Python: Data Visualization Libraries
Today Python is one of the most used programming languages in the world. No wonder Python is leading in data visualization as well. Due to the rich set of libraries such as Matplotlib, Seaborn, ggplot, Bokeh, Plotly, Pygal, Altair, Geoplotlib the list goes on, the Python stands out.
Matplotlib
This is the first visualization library in Python. Matplotlib is known as the grandfather of all the data visualization libraries in Python. Many other libraries are developed based on Matplotlib. It’s simple and powerful to develop visualizations. Wide range of graphs from histogram to heat plot to line plot can be plotted with Matplotlib.
Seaborn
Seaborn is well-known library for data visualization. Built on top of Matplotlib. Seaborn’s default styles and color palettes are more advanced than Matplotlib. Seaborn higher-level library, meaning it’s easier to generate certain kinds of plots, including time series, violin plots.
ggplot
ggplot is a Python visualization library identical to R’s ggplot2 and graphics grammar. If you are keenly interested in graphics grammar without having a second thought, go ahead with ggplot. It operates differently as compared to Matplotlib, it works with layer components one by one to develop a full plot. For example, we can start with axes, and then, add points, then a line, a trend line etc.
Bokeh
Bokeh is like ggplot, is also based on the grammar of graphics. It supports streaming and real-time data. It’s ability to develop web-ready, interactive we can easily integrate with JSON, HTML or interactive applications.
Plotly
The Plotly is well known as an online platform for data visualization. Like Bokeh, Plotly’s strength lies in making interactive plots.

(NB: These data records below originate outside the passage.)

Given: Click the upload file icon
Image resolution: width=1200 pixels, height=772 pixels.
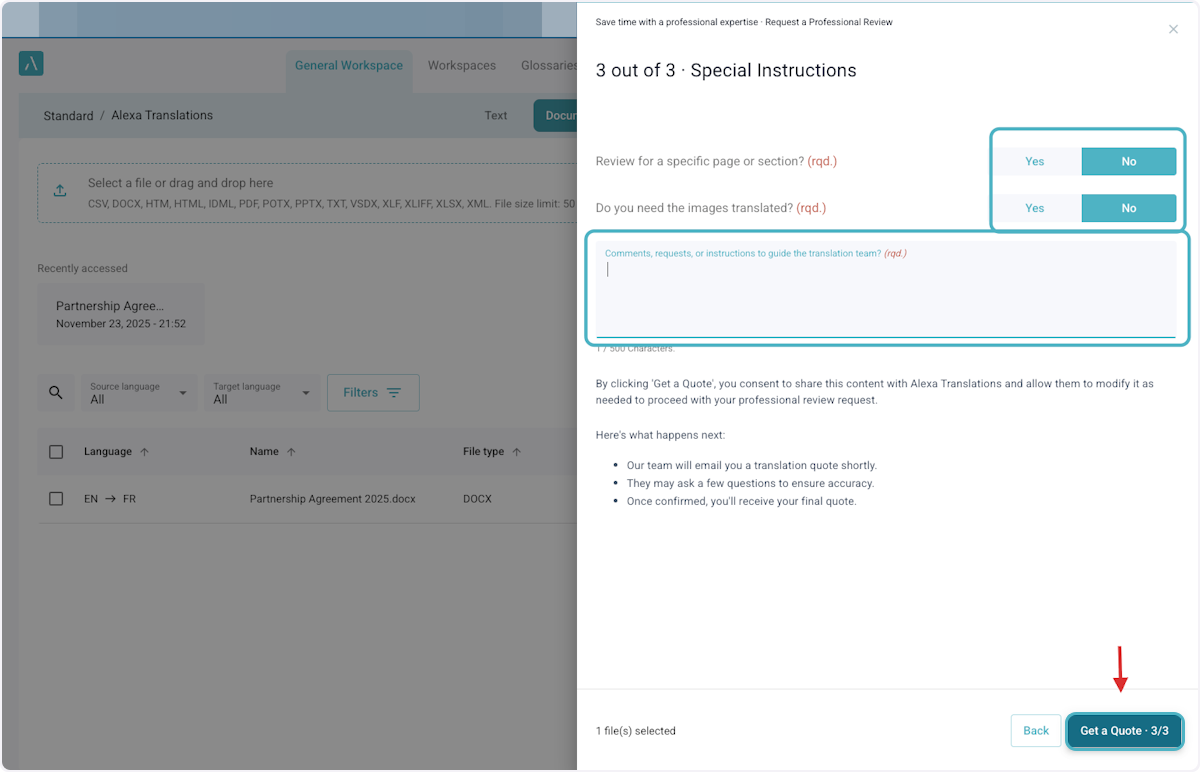Looking at the screenshot, I should [60, 191].
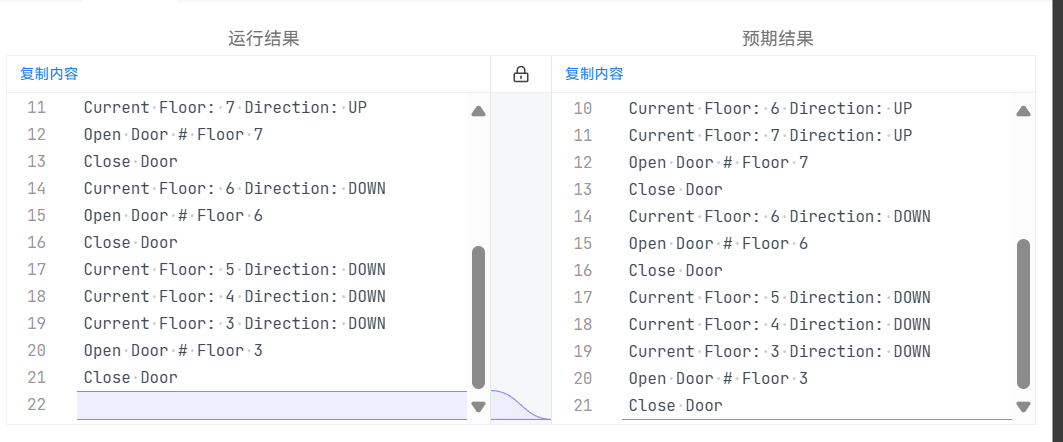Click "Open Door # Floor 3" in 预期结果
Screen dimensions: 1063x442
718,378
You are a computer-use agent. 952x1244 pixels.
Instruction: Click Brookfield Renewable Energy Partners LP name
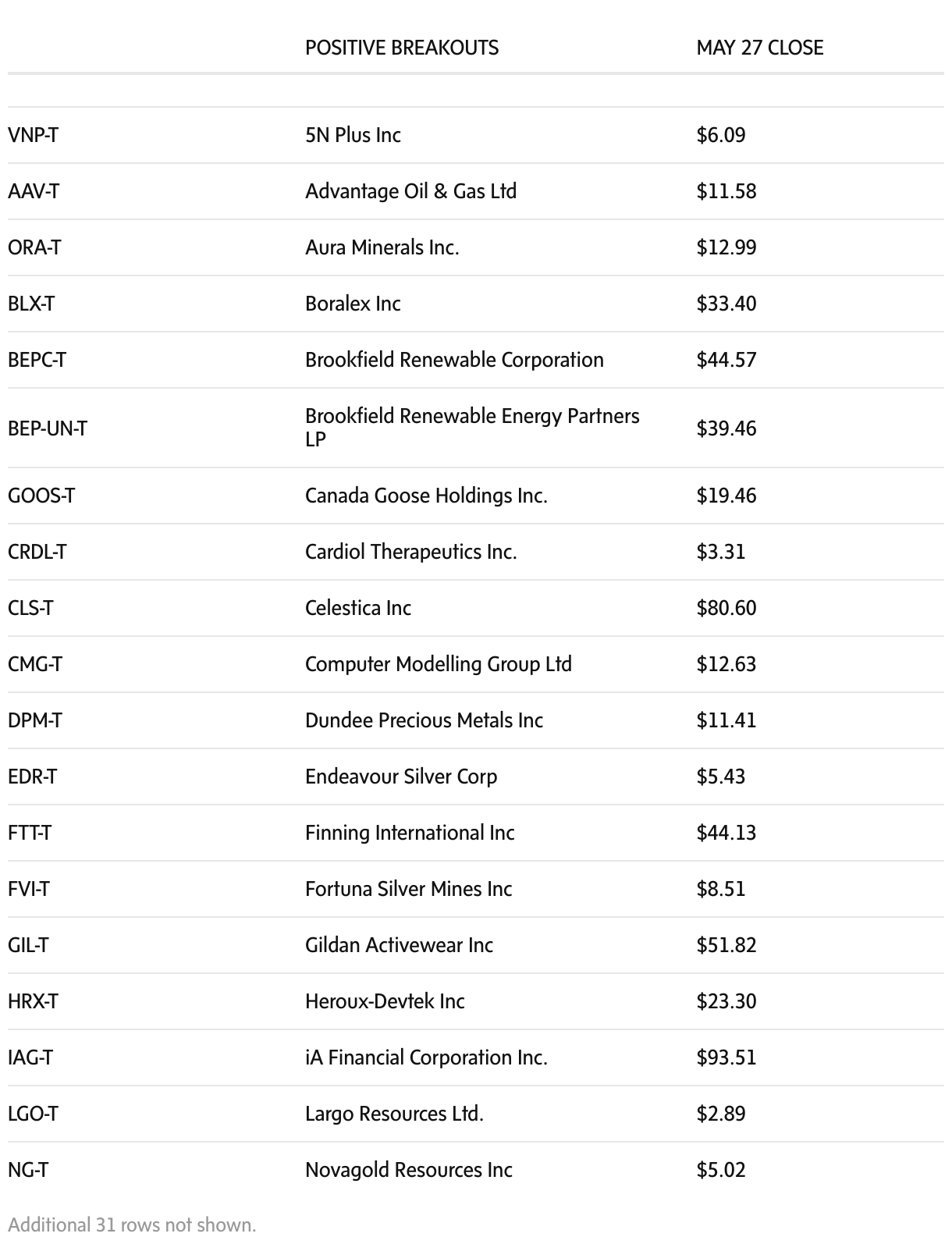pyautogui.click(x=471, y=427)
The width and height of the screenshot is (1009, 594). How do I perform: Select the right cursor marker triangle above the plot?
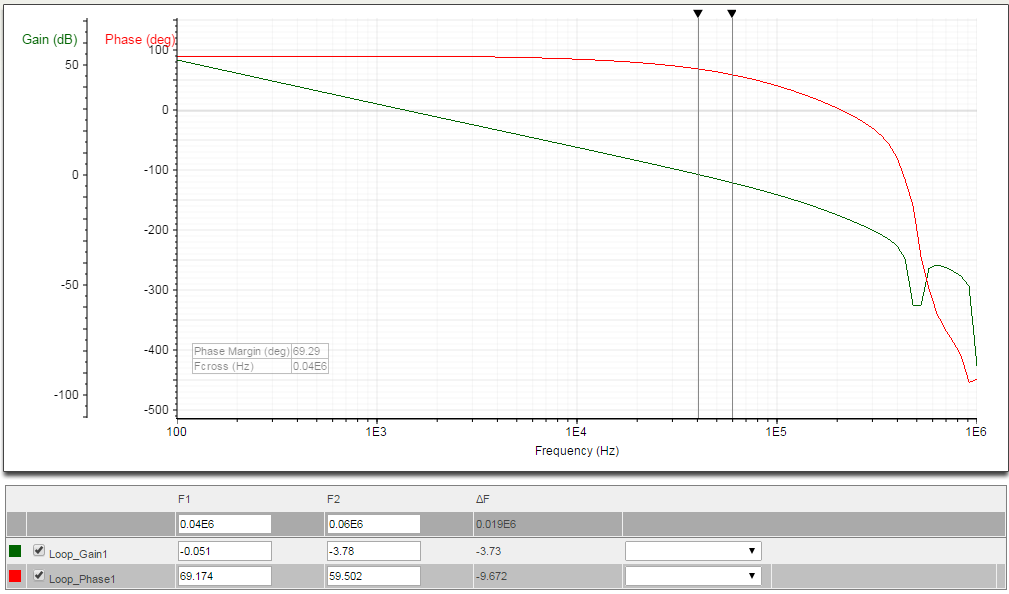pos(731,12)
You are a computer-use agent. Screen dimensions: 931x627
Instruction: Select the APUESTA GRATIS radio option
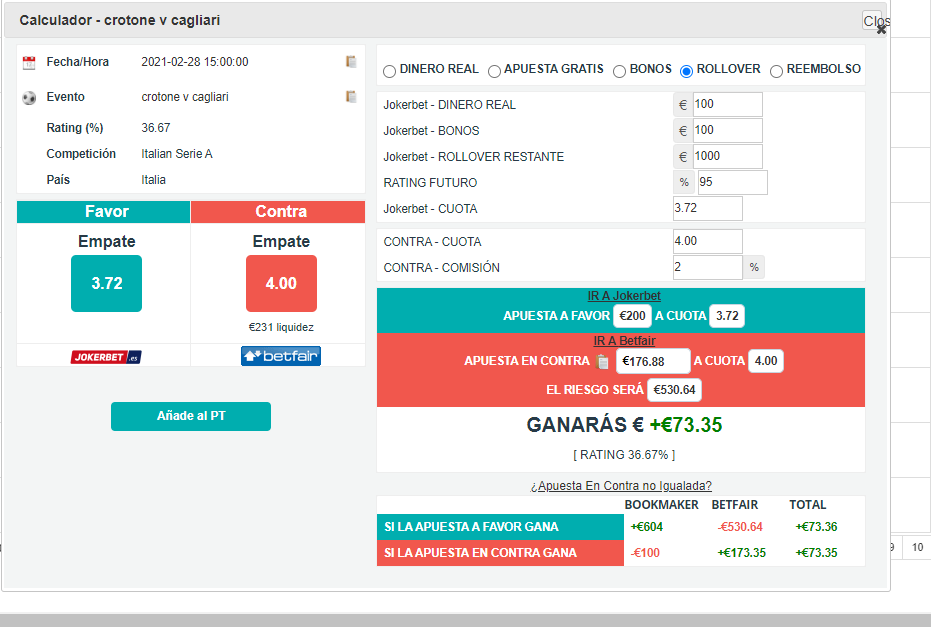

It offers some unique charts such as ‘contour’ plots, which are not available in other libraries.
Pygal
Like Bokeh and Plotly the Pygal also offers interactive plots to integrate with web applications. Pygal holds a unique ability to develop charts as SVG, it differentiates from others. It’s amazing to use Pygal for smaller data set but if the data set is large then it becomes slothful.
Geoplotlib
Geoplotlib is a toolbox used for plotting geographical data with the map. It offers a variety of charts like a heat map, dot-density maps. Since most of the Python libraries do not offer maps. It’s amazing to have a dedicated library for map.